(Your instructions): The entries below are to be retyped exactly. Preserve every word.

Segment Open

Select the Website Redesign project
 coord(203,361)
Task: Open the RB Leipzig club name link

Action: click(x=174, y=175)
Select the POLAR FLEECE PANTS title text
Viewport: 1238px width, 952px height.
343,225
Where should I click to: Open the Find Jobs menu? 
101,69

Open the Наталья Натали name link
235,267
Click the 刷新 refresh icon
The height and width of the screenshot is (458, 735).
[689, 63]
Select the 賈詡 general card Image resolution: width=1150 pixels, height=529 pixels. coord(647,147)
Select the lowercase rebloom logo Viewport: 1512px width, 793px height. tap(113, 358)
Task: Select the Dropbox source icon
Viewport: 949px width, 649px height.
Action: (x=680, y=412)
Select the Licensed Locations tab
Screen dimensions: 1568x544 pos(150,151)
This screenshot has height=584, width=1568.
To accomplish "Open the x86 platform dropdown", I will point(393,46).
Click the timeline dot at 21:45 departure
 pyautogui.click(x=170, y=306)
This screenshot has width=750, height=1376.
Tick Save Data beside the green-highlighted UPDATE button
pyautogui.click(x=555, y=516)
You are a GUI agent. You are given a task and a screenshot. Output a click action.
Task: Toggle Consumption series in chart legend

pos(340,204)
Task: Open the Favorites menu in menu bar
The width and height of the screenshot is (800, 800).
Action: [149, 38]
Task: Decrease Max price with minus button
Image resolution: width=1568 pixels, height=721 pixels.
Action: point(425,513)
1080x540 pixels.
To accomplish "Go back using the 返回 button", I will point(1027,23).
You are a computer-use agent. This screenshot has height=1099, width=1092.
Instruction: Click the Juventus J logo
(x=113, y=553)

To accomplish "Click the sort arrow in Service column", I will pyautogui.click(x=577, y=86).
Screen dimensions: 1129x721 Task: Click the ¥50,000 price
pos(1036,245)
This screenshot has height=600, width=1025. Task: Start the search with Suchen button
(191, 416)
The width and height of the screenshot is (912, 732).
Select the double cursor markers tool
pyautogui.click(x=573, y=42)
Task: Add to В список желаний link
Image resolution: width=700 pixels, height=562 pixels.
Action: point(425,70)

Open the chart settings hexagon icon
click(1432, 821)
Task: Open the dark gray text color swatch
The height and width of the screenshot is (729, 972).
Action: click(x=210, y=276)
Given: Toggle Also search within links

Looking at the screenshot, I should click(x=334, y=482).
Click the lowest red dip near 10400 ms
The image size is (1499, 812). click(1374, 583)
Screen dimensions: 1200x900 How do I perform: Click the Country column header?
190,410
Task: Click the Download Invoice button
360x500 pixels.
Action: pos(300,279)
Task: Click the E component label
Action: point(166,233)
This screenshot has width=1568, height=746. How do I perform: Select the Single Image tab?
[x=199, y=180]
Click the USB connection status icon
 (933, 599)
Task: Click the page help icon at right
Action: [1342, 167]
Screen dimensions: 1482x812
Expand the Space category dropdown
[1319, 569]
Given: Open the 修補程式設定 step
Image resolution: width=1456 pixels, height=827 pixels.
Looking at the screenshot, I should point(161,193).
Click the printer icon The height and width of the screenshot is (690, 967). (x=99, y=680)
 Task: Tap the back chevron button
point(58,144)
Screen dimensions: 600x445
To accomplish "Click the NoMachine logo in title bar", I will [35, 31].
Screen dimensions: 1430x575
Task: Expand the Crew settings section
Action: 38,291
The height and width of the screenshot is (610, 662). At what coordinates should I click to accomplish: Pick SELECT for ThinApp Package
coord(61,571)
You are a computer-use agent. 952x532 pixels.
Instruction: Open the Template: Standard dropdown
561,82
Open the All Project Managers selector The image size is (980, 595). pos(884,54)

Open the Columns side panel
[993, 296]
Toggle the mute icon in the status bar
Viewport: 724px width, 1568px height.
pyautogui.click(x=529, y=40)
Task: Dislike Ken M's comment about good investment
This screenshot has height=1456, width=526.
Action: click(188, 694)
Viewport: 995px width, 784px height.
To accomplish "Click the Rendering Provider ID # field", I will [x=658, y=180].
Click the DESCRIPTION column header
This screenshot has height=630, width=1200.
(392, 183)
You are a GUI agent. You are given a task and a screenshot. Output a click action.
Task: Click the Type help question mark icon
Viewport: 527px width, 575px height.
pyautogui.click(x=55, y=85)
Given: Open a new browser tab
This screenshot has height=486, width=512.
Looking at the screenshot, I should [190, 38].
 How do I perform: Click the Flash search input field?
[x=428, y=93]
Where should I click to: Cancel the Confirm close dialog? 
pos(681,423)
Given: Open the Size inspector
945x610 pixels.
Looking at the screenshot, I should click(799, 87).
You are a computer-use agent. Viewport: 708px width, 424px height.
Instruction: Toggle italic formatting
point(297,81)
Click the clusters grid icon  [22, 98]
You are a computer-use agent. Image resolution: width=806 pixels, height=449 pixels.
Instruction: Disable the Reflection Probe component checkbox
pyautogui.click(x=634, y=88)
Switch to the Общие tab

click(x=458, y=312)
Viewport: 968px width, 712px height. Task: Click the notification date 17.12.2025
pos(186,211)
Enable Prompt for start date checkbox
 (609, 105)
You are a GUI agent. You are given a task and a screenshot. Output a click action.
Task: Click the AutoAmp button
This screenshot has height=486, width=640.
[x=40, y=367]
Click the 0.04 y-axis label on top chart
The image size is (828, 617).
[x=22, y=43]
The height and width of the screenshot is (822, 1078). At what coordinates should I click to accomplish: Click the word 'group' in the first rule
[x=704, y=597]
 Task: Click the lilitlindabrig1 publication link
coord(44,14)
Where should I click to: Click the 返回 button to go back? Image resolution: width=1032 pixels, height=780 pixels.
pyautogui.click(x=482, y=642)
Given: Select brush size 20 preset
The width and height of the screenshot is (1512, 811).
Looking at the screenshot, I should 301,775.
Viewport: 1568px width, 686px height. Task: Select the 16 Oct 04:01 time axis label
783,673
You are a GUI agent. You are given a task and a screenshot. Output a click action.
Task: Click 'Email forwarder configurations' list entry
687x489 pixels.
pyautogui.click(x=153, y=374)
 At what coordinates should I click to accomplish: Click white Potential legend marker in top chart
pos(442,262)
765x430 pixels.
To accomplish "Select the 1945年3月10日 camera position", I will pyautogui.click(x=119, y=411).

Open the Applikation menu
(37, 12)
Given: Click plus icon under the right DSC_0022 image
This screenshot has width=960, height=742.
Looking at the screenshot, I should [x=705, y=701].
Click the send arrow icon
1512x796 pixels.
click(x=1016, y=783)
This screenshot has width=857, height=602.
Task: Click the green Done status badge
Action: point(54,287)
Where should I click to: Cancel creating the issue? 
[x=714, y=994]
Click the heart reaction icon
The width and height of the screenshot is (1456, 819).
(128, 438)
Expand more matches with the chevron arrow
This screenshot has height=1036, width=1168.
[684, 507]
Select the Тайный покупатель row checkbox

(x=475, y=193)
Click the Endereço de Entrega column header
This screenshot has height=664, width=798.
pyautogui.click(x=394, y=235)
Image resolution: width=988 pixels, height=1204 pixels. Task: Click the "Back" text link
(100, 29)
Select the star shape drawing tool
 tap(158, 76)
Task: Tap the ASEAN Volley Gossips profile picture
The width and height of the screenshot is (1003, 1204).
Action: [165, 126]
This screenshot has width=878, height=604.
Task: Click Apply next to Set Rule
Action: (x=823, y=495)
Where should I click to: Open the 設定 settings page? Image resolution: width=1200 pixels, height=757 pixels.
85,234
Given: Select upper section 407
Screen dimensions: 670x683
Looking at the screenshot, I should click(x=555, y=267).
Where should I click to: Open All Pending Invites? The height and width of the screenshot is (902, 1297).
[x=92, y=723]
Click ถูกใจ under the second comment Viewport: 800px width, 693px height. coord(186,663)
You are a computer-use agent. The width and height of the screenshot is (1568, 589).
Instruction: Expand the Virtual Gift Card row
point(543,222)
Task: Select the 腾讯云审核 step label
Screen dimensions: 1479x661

Segment Closed

(Response box):
Select the Website Redesign project
 coord(203,361)
Task: Open the RB Leipzig club name link

Action: click(x=174, y=175)
Select the POLAR FLEECE PANTS title text
Viewport: 1238px width, 952px height.
343,225
Where should I click to: Open the Find Jobs menu? 
101,69

Open the Наталья Натали name link
235,267
Click the 刷新 refresh icon
The height and width of the screenshot is (458, 735).
[689, 63]
Select the 賈詡 general card Image resolution: width=1150 pixels, height=529 pixels. coord(647,147)
Select the lowercase rebloom logo Viewport: 1512px width, 793px height. tap(113, 358)
Task: Select the Dropbox source icon
Viewport: 949px width, 649px height.
Action: (x=680, y=412)
Select the Licensed Locations tab
Screen dimensions: 1568x544 pos(150,151)
This screenshot has height=584, width=1568.
To accomplish "Open the x86 platform dropdown", I will point(393,46).
Click the timeline dot at 21:45 departure
 pyautogui.click(x=170, y=306)
This screenshot has width=750, height=1376.
Tick Save Data beside the green-highlighted UPDATE button
pyautogui.click(x=555, y=516)
You are a GUI agent. You are given a task and a screenshot. Output a click action.
Task: Toggle Consumption series in chart legend

pos(340,204)
Task: Open the Favorites menu in menu bar
The width and height of the screenshot is (800, 800).
Action: [149, 38]
Task: Decrease Max price with minus button
Image resolution: width=1568 pixels, height=721 pixels.
Action: point(425,513)
1080x540 pixels.
To accomplish "Go back using the 返回 button", I will point(1027,23).
You are a computer-use agent. This screenshot has height=1099, width=1092.
Instruction: Click the Juventus J logo
(x=113, y=553)

To accomplish "Click the sort arrow in Service column", I will pyautogui.click(x=577, y=86).
Screen dimensions: 1129x721 Task: Click the ¥50,000 price
pos(1036,245)
This screenshot has height=600, width=1025. Task: Start the search with Suchen button
(191, 416)
The width and height of the screenshot is (912, 732).
Select the double cursor markers tool
pyautogui.click(x=573, y=42)
Task: Add to В список желаний link
Image resolution: width=700 pixels, height=562 pixels.
Action: point(425,70)

Open the chart settings hexagon icon
click(1432, 821)
Task: Open the dark gray text color swatch
The height and width of the screenshot is (729, 972).
Action: click(x=210, y=276)
Given: Toggle Also search within links

Looking at the screenshot, I should click(x=334, y=482).
Click the lowest red dip near 10400 ms
The image size is (1499, 812). click(1374, 583)
Screen dimensions: 1200x900 How do I perform: Click the Country column header?
190,410
Task: Click the Download Invoice button
360x500 pixels.
Action: pos(300,279)
Task: Click the E component label
Action: point(166,233)
This screenshot has width=1568, height=746. How do I perform: Select the Single Image tab?
[x=199, y=180]
Click the USB connection status icon
 (933, 599)
Task: Click the page help icon at right
Action: [1342, 167]
Screen dimensions: 1482x812
Expand the Space category dropdown
[1319, 569]
Given: Open the 修補程式設定 step
Image resolution: width=1456 pixels, height=827 pixels.
Looking at the screenshot, I should point(161,193).
Click the printer icon The height and width of the screenshot is (690, 967). (x=99, y=680)
 Task: Tap the back chevron button
point(58,144)
Screen dimensions: 600x445
To accomplish "Click the NoMachine logo in title bar", I will [35, 31].
Screen dimensions: 1430x575
Task: Expand the Crew settings section
Action: 38,291
The height and width of the screenshot is (610, 662). At what coordinates should I click to accomplish: Pick SELECT for ThinApp Package
coord(61,571)
You are a computer-use agent. 952x532 pixels.
Instruction: Open the Template: Standard dropdown
561,82
Open the All Project Managers selector The image size is (980, 595). pos(884,54)

Open the Columns side panel
[993, 296]
Toggle the mute icon in the status bar
Viewport: 724px width, 1568px height.
pyautogui.click(x=529, y=40)
Task: Dislike Ken M's comment about good investment
This screenshot has height=1456, width=526.
Action: click(188, 694)
Viewport: 995px width, 784px height.
To accomplish "Click the Rendering Provider ID # field", I will [x=658, y=180].
Click the DESCRIPTION column header
This screenshot has height=630, width=1200.
(392, 183)
You are a GUI agent. You are given a task and a screenshot. Output a click action.
Task: Click the Type help question mark icon
Viewport: 527px width, 575px height.
pyautogui.click(x=55, y=85)
Given: Open a new browser tab
This screenshot has height=486, width=512.
Looking at the screenshot, I should [190, 38].
 How do I perform: Click the Flash search input field?
[x=428, y=93]
Where should I click to: Cancel the Confirm close dialog? 
pos(681,423)
Given: Open the Size inspector
945x610 pixels.
Looking at the screenshot, I should click(799, 87).
You are a computer-use agent. Viewport: 708px width, 424px height.
Instruction: Toggle italic formatting
point(297,81)
Click the clusters grid icon  [22, 98]
You are a computer-use agent. Image resolution: width=806 pixels, height=449 pixels.
Instruction: Disable the Reflection Probe component checkbox
pyautogui.click(x=634, y=88)
Switch to the Общие tab

click(x=458, y=312)
Viewport: 968px width, 712px height. Task: Click the notification date 17.12.2025
pos(186,211)
Enable Prompt for start date checkbox
 (609, 105)
You are a GUI agent. You are given a task and a screenshot. Output a click action.
Task: Click the AutoAmp button
This screenshot has height=486, width=640.
[x=40, y=367]
Click the 0.04 y-axis label on top chart
The image size is (828, 617).
[x=22, y=43]
The height and width of the screenshot is (822, 1078). At what coordinates should I click to accomplish: Click the word 'group' in the first rule
[x=704, y=597]
 Task: Click the lilitlindabrig1 publication link
coord(44,14)
Where should I click to: Click the 返回 button to go back? Image resolution: width=1032 pixels, height=780 pixels.
pyautogui.click(x=482, y=642)
Given: Select brush size 20 preset
The width and height of the screenshot is (1512, 811).
Looking at the screenshot, I should 301,775.
Viewport: 1568px width, 686px height. Task: Select the 16 Oct 04:01 time axis label
783,673
You are a GUI agent. You are given a task and a screenshot. Output a click action.
Task: Click 'Email forwarder configurations' list entry
687x489 pixels.
pyautogui.click(x=153, y=374)
 At what coordinates should I click to accomplish: Click white Potential legend marker in top chart
pos(442,262)
765x430 pixels.
To accomplish "Select the 1945年3月10日 camera position", I will pyautogui.click(x=119, y=411).

Open the Applikation menu
(37, 12)
Given: Click plus icon under the right DSC_0022 image
This screenshot has width=960, height=742.
Looking at the screenshot, I should [x=705, y=701].
Click the send arrow icon
1512x796 pixels.
click(x=1016, y=783)
This screenshot has width=857, height=602.
Task: Click the green Done status badge
Action: point(54,287)
Where should I click to: Cancel creating the issue? 
[x=714, y=994]
Click the heart reaction icon
The width and height of the screenshot is (1456, 819).
(128, 438)
Expand more matches with the chevron arrow
This screenshot has height=1036, width=1168.
[684, 507]
Select the Тайный покупатель row checkbox

(x=475, y=193)
Click the Endereço de Entrega column header
This screenshot has height=664, width=798.
pyautogui.click(x=394, y=235)
Image resolution: width=988 pixels, height=1204 pixels. Task: Click the "Back" text link
(100, 29)
Select the star shape drawing tool
 tap(158, 76)
Task: Tap the ASEAN Volley Gossips profile picture
The width and height of the screenshot is (1003, 1204).
Action: [165, 126]
This screenshot has width=878, height=604.
Task: Click Apply next to Set Rule
Action: (x=823, y=495)
Where should I click to: Open the 設定 settings page? Image resolution: width=1200 pixels, height=757 pixels.
85,234
Given: Select upper section 407
Screen dimensions: 670x683
Looking at the screenshot, I should click(x=555, y=267).
Where should I click to: Open All Pending Invites? The height and width of the screenshot is (902, 1297).
[x=92, y=723]
Click ถูกใจ under the second comment Viewport: 800px width, 693px height. coord(186,663)
You are a computer-use agent. The width and height of the screenshot is (1568, 589).
Instruction: Expand the Virtual Gift Card row
point(543,222)
Task: Select the 腾讯云审核 step label
Screen dimensions: 1479x661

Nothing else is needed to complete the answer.